Birgit Nilsson was indisputably one of the 20th century’s greatest Wagnerians. The Swedish soprano, who was the leading Brünnhilde and Isolde of her day, would have celebrated her hundredth birthday this year and her memory is honoured in this lavish volume from the foundation that bears her name. At first sight, Birgit Nilsson 100: An homage looks – and feels – like a doorstop, a giant brick containing a 712-page hardback book charting her career. It’s a heavyweight tribute, a coffee table book that requires the sturdiest of coffee tables to support it.
Once released from its linen-clad casing, the book is a fascinating chronicle of Nilsson’s career. There’s a touching introduction by Rutbert Reisch, President of the Birgit Nilsson Foundation and a man who knew Nilsson personally. It reveals facets of her character, such as her refusal to publicly admit to her cancer: “I could not stand the thought of being pitied.” Reisch enigmatically describes her as “complex not complicated”.
At $1 million, the Birgit Nilsson Foundation awards the largest prize in classical music. The first recipient was tenor Plácido Domingo, who leads the lengthy section of tributes, recollections and chronicles from colleagues and critics. Domingo describes Nilsson’s voice as “like a thunderbolt coming out of the sky” while others report how it wasn’t an overwhelming sound, but “it just had ‘ping’”, a word Nilsson herself used to describe her voice. Lady Solti describes Nilsson’s “iron discipline” while relating how her husband, Sir Georg, always wanted to use her in his recordings.

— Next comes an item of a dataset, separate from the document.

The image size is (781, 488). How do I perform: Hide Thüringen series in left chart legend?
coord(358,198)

There are more formal surveys of aspects of Nilsson’s career – Rupert Christiansen’s appreciation of Nilsson’s performances at Covent Garden are reprinted in May’s issue of Opera magazine – but the best tributes are from those who knew Nilsson personally as colleagues or friends. Brian Large reveals how jugs of beer had been hidden in the scenery at Bayreuth to stop Nilsson’s throat drying up when she sang Isolde there, while director Otto Schenk recalls how she would “warble” the Queen of the Night in her dressing room as a warm-up!

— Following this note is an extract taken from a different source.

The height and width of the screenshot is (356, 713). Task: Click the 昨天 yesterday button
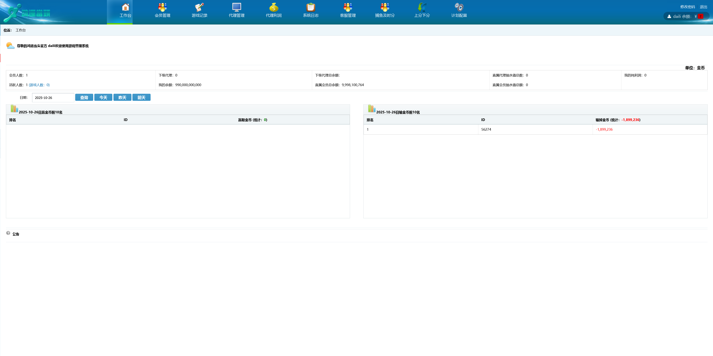pos(122,98)
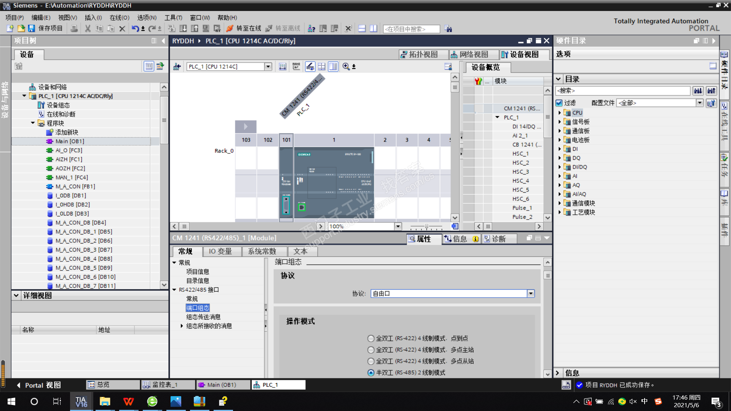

Critic and former general director of Seattle Opera Speight Jenkins – an adoring fan as much as anything – relates the story of how part of the set collapsed during rehearsals of Götterdämmerung at The Metropolitan Opera, leading to Nilsson singing Brünnhilde with her arm in a sling. Jenkins had visited her in hospital and broke the story in The New York Post – which contradicted the official Met report quoted in The New York Times – and Nilsson was so pleased that she sent him a pair of cufflinks as a thank you.